Dataset rows.
========================================

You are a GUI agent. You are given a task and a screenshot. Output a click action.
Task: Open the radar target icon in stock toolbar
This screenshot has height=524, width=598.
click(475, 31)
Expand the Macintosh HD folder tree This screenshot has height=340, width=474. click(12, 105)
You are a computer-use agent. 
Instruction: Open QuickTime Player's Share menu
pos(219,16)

========================================

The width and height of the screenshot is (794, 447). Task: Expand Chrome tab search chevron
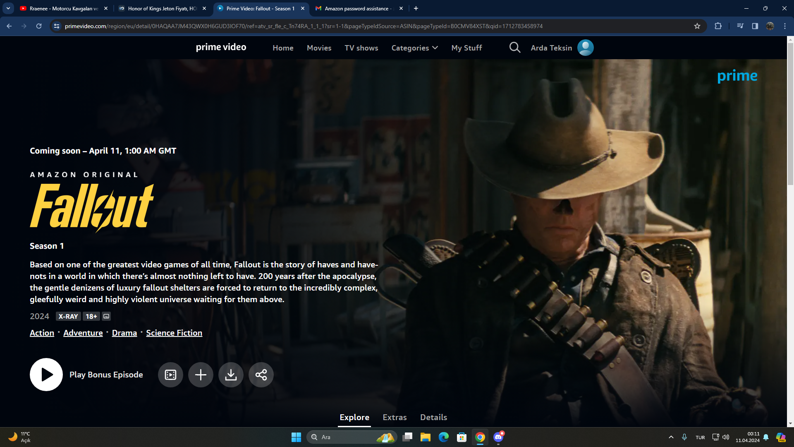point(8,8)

========================================

Instructions for the task. Convert the material, starting at the line containing "You are a GUI" and ending after the line containing "pos(219,16)", into a two-column CSV with the headers prompt_text and target_action. Give each coordinate answer its own row beside the text it responds to, with every field quoted and line breaks inside a field replaced by spaces.

Written response.
prompt_text,target_action
"You are a GUI agent. You are given a task and a screenshot. Output a click action. Task: Open the radar target icon in stock toolbar This screenshot has height=524, width=598.","click(475, 31)"
"Expand the Macintosh HD folder tree This screenshot has height=340, width=474.","click(12, 105)"
"You are a computer-use agent. Instruction: Open QuickTime Player's Share menu","pos(219,16)"